Your assignment:
Each line that contains "Start" needs to be copied from the listing.
━━━━━━━━━━━━━━━━
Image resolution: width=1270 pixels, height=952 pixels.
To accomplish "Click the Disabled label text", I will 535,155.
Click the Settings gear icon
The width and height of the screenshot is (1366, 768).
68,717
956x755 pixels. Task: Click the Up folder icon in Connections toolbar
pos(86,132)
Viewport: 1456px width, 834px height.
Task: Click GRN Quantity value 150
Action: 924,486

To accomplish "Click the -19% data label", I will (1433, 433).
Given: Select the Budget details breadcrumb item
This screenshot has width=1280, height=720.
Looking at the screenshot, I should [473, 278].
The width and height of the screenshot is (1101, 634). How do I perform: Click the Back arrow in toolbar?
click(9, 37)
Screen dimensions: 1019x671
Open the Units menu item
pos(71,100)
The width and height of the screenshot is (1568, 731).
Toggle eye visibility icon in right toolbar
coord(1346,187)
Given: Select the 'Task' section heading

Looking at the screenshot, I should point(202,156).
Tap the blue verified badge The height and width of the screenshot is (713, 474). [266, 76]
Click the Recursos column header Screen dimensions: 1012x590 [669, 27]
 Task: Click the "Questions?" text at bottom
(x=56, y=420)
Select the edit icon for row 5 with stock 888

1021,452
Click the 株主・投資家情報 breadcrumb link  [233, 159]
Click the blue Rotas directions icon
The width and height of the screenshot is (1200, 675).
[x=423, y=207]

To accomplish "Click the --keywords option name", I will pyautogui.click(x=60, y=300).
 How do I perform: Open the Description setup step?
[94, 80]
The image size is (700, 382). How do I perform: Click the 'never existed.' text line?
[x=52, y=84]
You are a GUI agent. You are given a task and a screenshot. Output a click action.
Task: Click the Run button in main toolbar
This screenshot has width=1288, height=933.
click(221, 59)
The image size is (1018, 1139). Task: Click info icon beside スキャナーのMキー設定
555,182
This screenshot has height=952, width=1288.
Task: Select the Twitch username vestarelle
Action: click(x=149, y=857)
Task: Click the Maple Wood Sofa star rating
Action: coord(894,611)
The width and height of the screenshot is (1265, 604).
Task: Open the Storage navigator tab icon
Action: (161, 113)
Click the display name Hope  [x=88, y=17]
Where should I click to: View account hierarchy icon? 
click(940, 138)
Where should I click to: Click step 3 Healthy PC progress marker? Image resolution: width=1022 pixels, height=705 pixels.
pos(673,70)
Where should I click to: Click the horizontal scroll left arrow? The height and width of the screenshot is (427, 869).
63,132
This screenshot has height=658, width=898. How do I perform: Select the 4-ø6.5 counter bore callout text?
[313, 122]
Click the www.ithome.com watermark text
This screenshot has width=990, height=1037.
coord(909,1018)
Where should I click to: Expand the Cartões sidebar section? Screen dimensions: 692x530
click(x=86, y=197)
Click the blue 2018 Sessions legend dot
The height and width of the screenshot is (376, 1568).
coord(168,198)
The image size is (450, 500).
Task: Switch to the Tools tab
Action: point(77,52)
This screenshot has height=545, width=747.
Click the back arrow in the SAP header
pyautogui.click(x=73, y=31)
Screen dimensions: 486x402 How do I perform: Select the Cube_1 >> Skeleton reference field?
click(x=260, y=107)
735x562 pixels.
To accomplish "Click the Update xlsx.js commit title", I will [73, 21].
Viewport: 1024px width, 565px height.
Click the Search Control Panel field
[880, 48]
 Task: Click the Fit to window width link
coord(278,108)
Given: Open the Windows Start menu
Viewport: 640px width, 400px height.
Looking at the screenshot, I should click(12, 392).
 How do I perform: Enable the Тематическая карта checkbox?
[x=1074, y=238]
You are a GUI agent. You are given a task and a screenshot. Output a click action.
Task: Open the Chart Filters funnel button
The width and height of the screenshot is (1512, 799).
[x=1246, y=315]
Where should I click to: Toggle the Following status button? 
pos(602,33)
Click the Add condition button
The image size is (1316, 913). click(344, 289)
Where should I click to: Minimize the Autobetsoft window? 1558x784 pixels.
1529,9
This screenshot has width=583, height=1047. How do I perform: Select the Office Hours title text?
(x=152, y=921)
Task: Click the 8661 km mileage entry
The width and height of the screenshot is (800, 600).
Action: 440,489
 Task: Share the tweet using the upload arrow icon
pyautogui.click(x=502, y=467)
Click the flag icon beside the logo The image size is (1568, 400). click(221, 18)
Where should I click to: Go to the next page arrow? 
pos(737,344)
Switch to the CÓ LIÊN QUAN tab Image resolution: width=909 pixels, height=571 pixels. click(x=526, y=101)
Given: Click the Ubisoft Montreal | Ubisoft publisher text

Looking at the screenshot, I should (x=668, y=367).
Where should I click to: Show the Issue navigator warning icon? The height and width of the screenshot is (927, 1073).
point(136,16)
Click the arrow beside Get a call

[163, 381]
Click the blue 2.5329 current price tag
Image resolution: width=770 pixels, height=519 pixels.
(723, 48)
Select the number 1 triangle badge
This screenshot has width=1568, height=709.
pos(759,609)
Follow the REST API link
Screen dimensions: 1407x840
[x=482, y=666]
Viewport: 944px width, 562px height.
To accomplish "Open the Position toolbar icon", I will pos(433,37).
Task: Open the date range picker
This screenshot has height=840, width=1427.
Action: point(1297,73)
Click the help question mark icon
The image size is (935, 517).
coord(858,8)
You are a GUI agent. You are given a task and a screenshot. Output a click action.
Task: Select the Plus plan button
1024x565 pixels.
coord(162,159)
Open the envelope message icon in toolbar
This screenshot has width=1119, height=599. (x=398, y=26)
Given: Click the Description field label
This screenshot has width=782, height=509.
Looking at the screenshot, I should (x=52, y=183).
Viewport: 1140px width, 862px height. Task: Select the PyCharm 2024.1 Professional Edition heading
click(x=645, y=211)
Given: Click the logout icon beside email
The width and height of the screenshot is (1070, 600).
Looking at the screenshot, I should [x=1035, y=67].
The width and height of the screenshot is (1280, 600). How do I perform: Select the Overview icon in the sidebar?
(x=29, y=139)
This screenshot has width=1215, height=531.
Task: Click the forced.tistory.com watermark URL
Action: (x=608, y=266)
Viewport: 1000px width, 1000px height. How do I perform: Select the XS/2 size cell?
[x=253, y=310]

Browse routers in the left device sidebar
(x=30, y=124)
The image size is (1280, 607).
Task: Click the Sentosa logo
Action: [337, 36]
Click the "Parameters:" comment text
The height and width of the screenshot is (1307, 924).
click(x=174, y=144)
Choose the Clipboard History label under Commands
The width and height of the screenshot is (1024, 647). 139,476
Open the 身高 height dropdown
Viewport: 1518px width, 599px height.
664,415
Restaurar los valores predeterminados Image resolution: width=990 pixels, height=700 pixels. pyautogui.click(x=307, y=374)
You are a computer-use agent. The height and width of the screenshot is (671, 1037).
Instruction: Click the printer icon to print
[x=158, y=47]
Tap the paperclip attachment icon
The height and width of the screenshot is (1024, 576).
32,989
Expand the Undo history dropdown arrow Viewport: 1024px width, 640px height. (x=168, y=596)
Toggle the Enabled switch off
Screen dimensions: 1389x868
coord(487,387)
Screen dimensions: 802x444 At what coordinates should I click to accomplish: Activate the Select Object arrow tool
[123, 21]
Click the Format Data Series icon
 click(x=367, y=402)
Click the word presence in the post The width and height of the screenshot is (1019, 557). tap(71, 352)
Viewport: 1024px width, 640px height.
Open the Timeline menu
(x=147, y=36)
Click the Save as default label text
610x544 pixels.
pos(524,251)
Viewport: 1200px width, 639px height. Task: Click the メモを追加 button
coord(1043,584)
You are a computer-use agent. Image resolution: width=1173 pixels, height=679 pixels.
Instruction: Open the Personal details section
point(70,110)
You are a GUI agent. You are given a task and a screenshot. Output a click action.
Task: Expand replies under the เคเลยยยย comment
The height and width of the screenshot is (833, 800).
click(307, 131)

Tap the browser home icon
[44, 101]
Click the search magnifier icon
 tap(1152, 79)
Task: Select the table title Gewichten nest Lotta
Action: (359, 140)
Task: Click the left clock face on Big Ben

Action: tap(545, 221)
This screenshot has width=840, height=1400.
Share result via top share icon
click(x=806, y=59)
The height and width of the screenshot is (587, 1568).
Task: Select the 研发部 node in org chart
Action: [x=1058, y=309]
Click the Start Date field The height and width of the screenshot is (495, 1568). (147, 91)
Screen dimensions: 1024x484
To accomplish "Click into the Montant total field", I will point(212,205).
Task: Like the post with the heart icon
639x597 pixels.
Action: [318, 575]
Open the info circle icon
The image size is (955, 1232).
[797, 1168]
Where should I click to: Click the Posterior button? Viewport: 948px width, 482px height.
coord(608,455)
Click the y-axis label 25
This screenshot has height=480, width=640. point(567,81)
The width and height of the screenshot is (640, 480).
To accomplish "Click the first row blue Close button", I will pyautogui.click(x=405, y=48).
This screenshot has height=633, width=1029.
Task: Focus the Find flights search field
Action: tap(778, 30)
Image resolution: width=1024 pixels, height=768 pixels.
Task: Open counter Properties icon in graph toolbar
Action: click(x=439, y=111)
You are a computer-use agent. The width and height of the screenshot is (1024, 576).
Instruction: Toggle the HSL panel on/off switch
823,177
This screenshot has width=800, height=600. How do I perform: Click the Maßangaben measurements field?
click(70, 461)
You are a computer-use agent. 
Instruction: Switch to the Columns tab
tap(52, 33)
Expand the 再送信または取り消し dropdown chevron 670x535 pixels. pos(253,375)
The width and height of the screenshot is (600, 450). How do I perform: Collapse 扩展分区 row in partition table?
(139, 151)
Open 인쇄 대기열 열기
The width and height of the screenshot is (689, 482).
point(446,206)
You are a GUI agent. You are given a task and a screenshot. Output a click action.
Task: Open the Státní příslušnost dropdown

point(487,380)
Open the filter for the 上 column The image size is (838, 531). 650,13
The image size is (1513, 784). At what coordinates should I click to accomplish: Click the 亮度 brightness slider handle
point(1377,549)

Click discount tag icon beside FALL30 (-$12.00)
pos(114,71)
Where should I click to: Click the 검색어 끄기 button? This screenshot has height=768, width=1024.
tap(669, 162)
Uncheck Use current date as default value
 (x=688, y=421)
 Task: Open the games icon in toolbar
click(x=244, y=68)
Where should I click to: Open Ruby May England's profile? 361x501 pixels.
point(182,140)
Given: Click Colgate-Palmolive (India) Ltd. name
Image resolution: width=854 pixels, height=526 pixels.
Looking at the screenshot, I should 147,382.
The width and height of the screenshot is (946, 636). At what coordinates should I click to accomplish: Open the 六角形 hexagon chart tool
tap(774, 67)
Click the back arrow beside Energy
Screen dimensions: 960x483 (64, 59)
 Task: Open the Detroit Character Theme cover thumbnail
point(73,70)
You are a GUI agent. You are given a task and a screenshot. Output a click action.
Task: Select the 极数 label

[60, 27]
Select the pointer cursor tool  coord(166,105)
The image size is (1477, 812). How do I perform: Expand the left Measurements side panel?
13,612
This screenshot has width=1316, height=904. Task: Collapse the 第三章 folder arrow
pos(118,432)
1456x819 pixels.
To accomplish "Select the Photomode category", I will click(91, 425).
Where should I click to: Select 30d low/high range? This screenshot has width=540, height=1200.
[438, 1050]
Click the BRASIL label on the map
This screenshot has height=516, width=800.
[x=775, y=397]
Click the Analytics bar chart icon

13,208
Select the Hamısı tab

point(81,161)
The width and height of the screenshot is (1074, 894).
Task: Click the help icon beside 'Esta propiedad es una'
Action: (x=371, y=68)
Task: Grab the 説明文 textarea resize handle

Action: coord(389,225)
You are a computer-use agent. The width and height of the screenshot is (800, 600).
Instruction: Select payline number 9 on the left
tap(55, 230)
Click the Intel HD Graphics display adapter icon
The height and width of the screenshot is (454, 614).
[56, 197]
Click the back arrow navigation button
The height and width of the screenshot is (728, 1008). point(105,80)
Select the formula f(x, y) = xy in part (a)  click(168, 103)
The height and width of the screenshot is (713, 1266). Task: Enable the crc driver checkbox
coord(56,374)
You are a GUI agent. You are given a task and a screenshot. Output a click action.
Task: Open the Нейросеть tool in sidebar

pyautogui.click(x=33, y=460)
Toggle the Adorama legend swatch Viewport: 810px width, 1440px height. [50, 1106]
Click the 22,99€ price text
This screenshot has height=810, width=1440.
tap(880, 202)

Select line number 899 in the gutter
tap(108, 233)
━━━━━━━━━━━━━━━━
Task solution:
Given: Open the Windows Start menu
Click the Start Date field The height and width of the screenshot is (495, 1568). (147, 91)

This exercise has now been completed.